Write out the full set of records exactly. Any pictures in them do not belong in the copy.

(Data records)
• • • •

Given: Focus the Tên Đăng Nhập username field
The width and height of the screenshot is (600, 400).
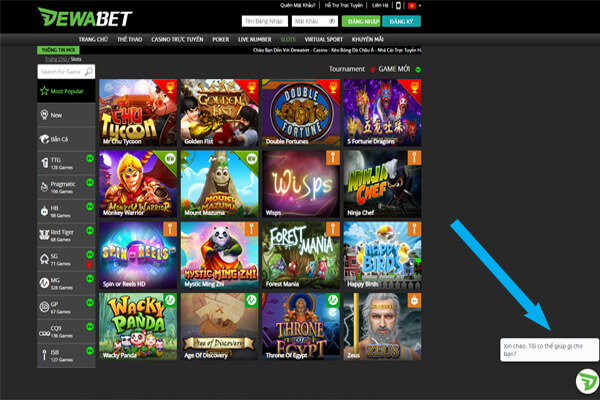Looking at the screenshot, I should 265,21.
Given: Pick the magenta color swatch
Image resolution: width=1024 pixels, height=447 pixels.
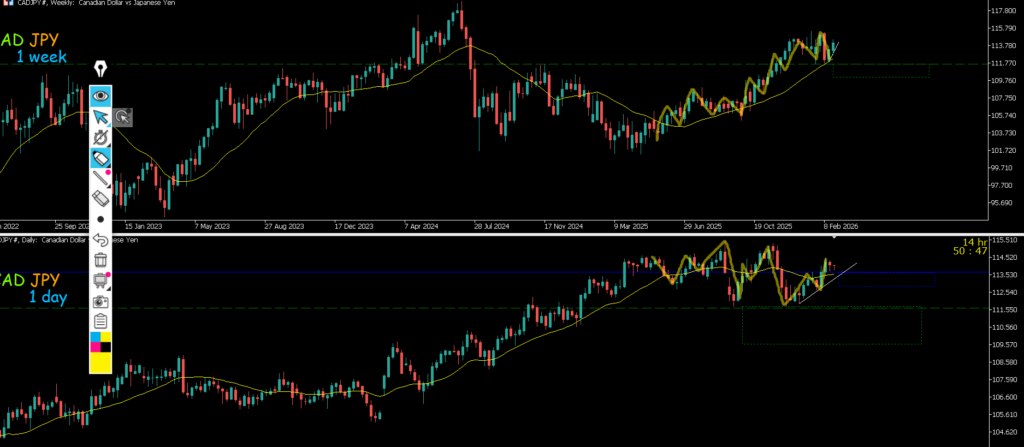Looking at the screenshot, I should coord(95,347).
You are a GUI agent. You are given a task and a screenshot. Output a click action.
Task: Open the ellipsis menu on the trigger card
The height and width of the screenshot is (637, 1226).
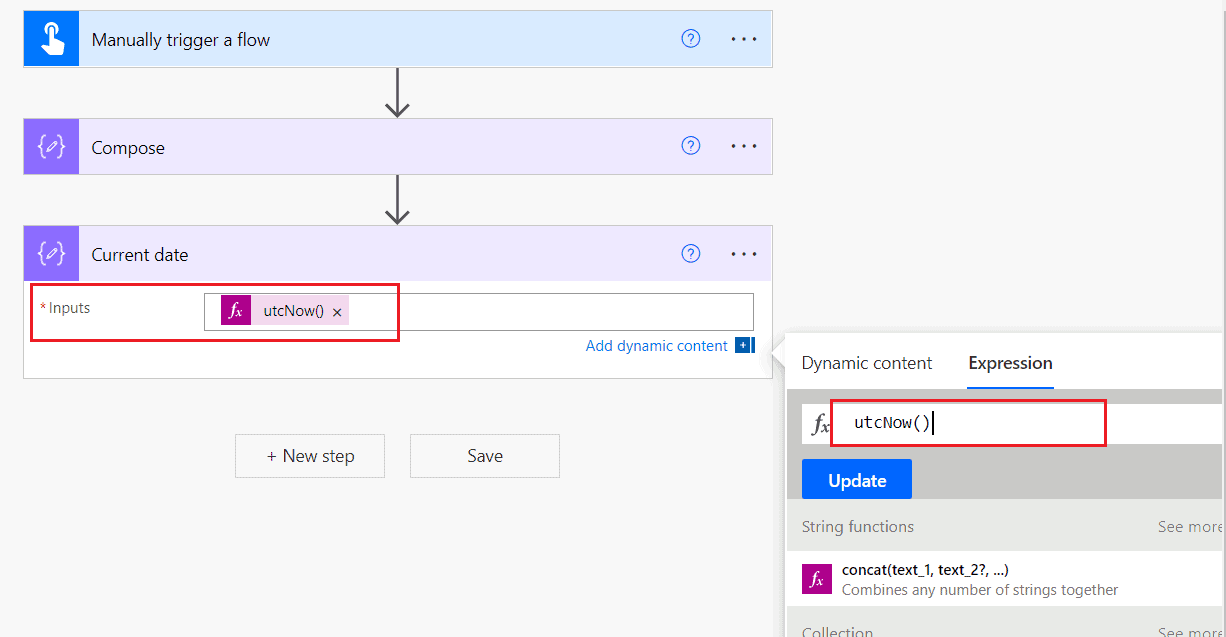tap(744, 38)
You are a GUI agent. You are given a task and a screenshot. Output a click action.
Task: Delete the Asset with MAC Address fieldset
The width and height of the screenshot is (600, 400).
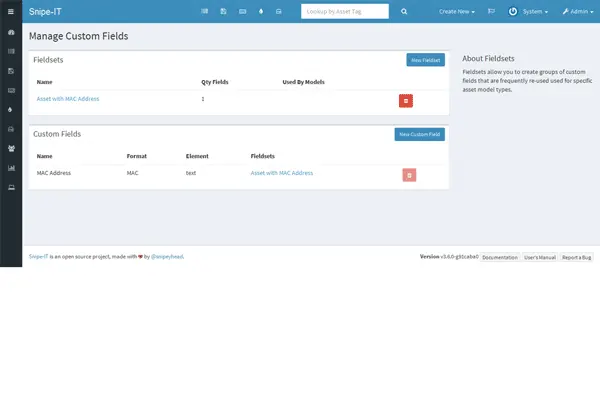pyautogui.click(x=405, y=100)
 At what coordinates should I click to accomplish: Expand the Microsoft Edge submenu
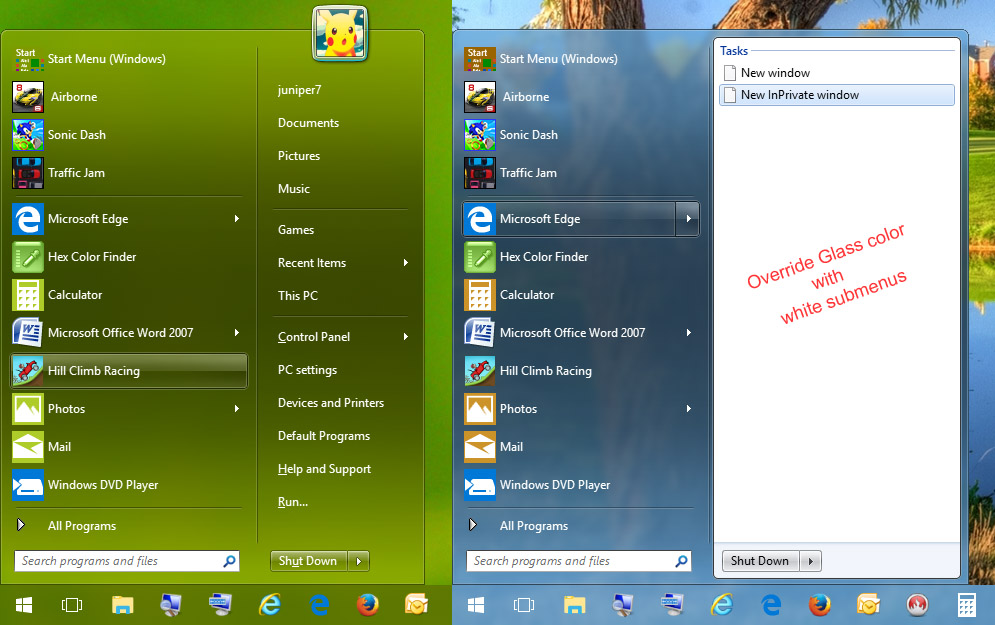238,219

• • • •

_COMPLETED TASK_:
Given: Focus the Tên Đăng Nhập username field
The width and height of the screenshot is (600, 400).
Looking at the screenshot, I should 265,21.
Given: Pick the magenta color swatch
Image resolution: width=1024 pixels, height=447 pixels.
Looking at the screenshot, I should coord(95,347).
You are a GUI agent. You are given a task and a screenshot. Output a click action.
Task: Open the ellipsis menu on the trigger card
The height and width of the screenshot is (637, 1226).
tap(744, 38)
You are a GUI agent. You are given a task and a screenshot. Output a click action.
Task: Delete the Asset with MAC Address fieldset
The width and height of the screenshot is (600, 400).
pyautogui.click(x=405, y=100)
 At what coordinates should I click to accomplish: Expand the Microsoft Edge submenu
238,219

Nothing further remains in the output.